In the recent US election a book entitled Whatever Happened to Kansas showed how the people of Kansas in supporting Bush, voted against their economic interests (wages, employment, health care) in favour of their cultural values (against gay marriage, abortion, flag burning). One reviewer showed his cloven hoof by using the Marxist term 'false consciousness' in this connection, implying these people were deluded. I think they simply acted as Weber said they could, faith overrode wealth. Marx may have been a non-realist in his theology but his ethics were certainly realist! Were the Christian left to take note of Marx's idea of base and superstructure, they could see the error of their ways. They are trying to build a humanist superstructure on a theistic base. It can't be done. Either God or humanity is the measure of all things. I don't see how any compromise is possible.

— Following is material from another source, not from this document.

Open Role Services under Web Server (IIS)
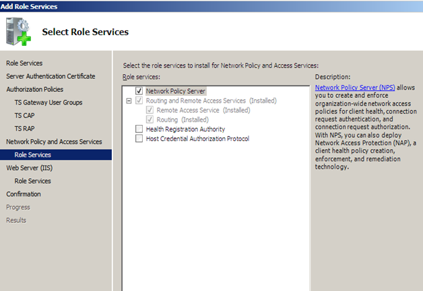 pos(32,181)
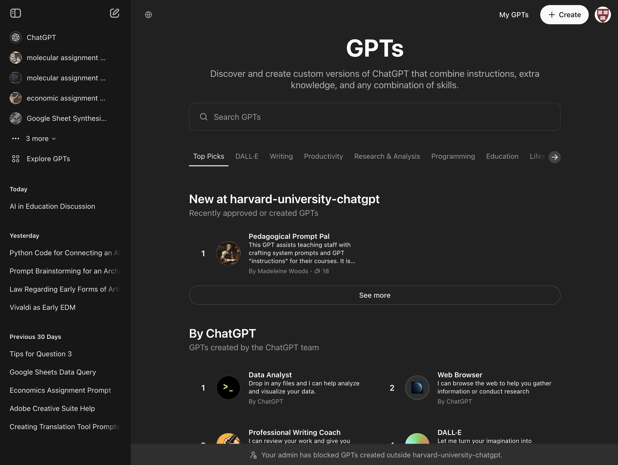
Task: Click the Create button
Action: click(x=564, y=15)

What my dream showed me was how profound the change in our culture I have envisaged would have to be. Such a change - if it occurs at all - is decades away. I doubt if I will see any sign of it in my lifetime.

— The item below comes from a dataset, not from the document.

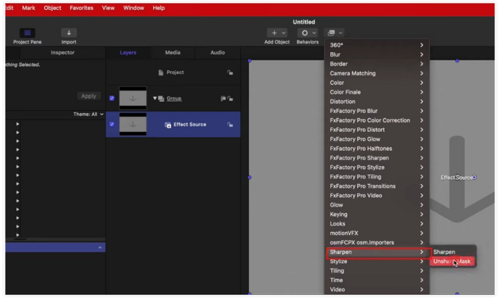Uncheck the Group layer visibility checkbox
Screen dimensions: 500x298
tap(112, 98)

It could be objected that I need to be more positive in my outlook. It is not enough, it could be said, simply to oppose 'Crossanity' - as Bernard Shaw called it. There needs to be a symbol to replace the cross, one for a humanised Christianity, one for a faith based on the historical Jesus. What could stand for peace on earth in fulfilment of human needs? There is an evangelical group which uses the fish as their sign of faith, certainly an improvement. But this is just spin, they are impeccably orthodox! For a long time I have felt that the cup or chalice could be the symbol for a New Reformation. Representing, as it does, both satisfaction and enjoyment, it would be the ideal icon. It was used by the Utraquists, a Hussite sect in Bohemia in the fifteenth century. They advocated communion for the laity of both kinds, bread and wine (Latin utraque: both) - now seven hundred years later, orthodox Catholic practice! and were, like Jesus, revolting peasants. But at other times I feel we should imitate the modesty of the Quakers, avoid symbols and show our beliefs by our way of life.

Peter Lumsden

Peter Lumsden was a long-standing member of Sea of Faith Network, attending every national conference, until his death in 2007.